If someone did compare it with Vietnam , they should do it with the situation after troops came home from there.
surrounding countries did not fall like "dominoes" to the communists.
hell did not break loose. there are people living there, relatively peacefully even today.

GK

Sean Aqui said...

Well, the short term could be pretty nasty. Remember the waves of refugees from southeast Asia, the "reeducation" camps, the killing fields of Cambodia?

But I think it's less likely that something like that will happen in Iraq, with the world watching and the various neighbors not wanting things to get out of hand.

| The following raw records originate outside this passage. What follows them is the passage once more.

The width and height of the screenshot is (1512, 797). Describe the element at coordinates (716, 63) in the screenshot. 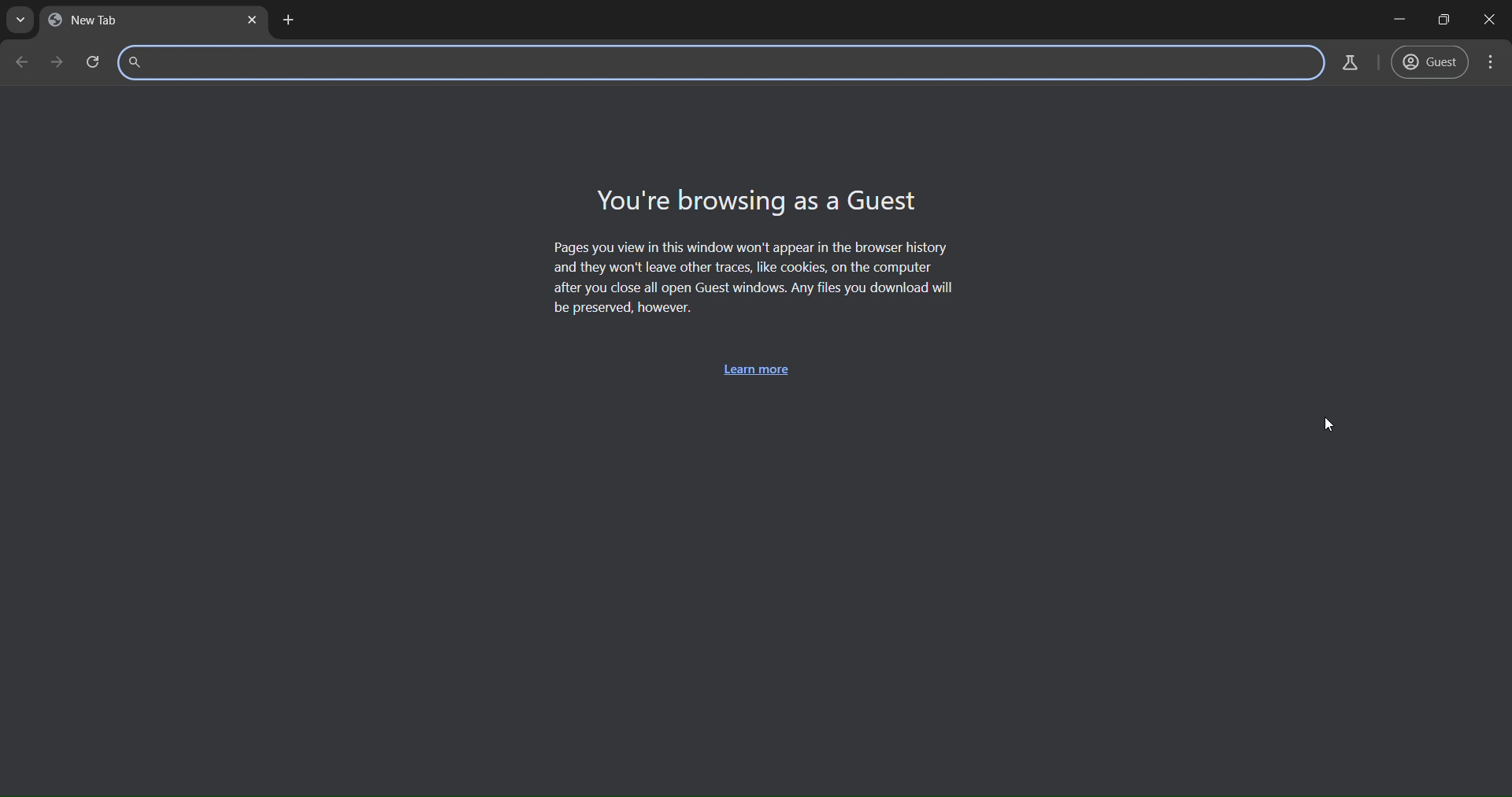

I see `search google or type a URL` at that location. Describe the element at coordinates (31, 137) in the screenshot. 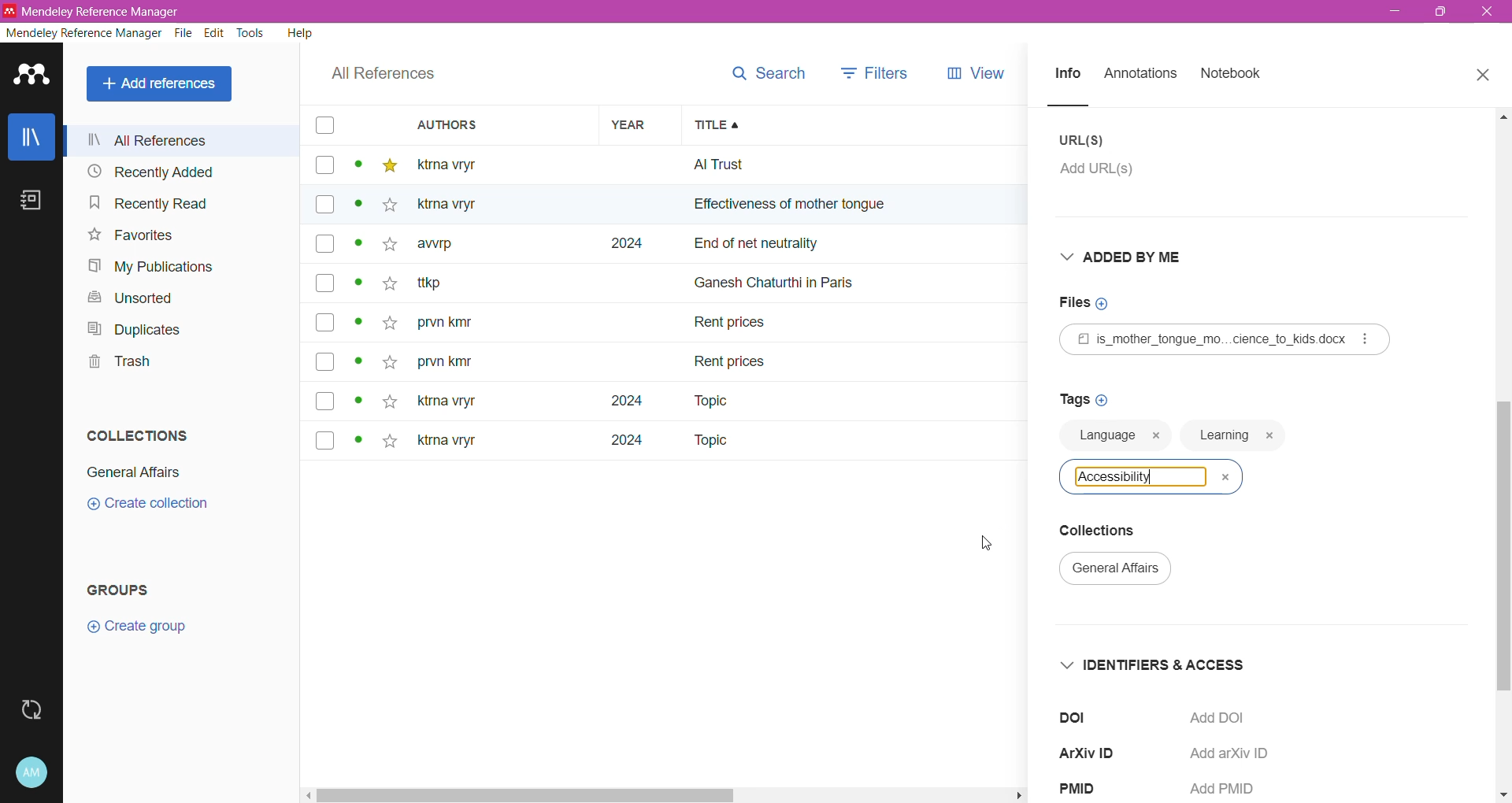

I see `Library` at that location.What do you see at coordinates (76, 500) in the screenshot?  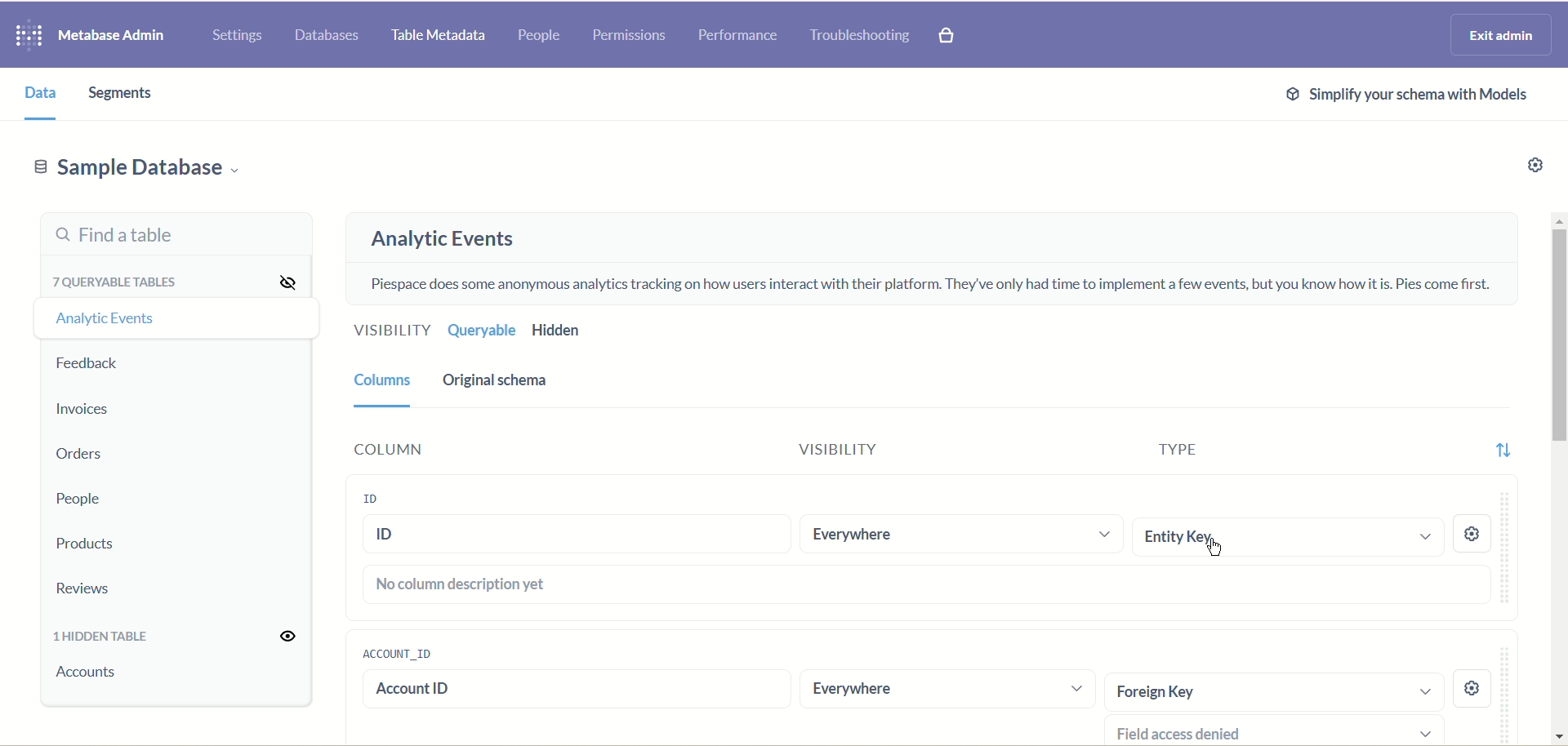 I see `people` at bounding box center [76, 500].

And I've noted before that, if we were simply calculating national interest in a coldly rational way, we'd pull out tomorrow. At this point the only reason to remain is out of whatever sense of responsibility we feel to the Iraqi people. And at some point the Iraqis are going to have to demonstrate that they can stand on their own -- with our help, of course, but not our troops.

Anonymous said...

Saddam, had been looking on one of his sons to be anointed his successor. But nothing was granted.
Some kind of sectarian violence post-saddam was almost inevitable after 30 or 40 years of minority rule, be it in the presence of a democratic regime or another dictatorship. The only difference is that history will blame it on the "rumsfeldian" policies.
As for the killing fields of cambodia etc. We have to understand that the historical societal inequalities in the far-east countries, along with communist idealogy has caused a toxic mix. It forms a toxic mix even today, ex: Nepal and the civil war of its Maoists.
Iraq was the only famously secular state in the arab world, thanks to its educated people. but not anymore. 3 years of chaos has driven away most of them. whatever it is we should not let it become like somalia. i think that should be our goal now.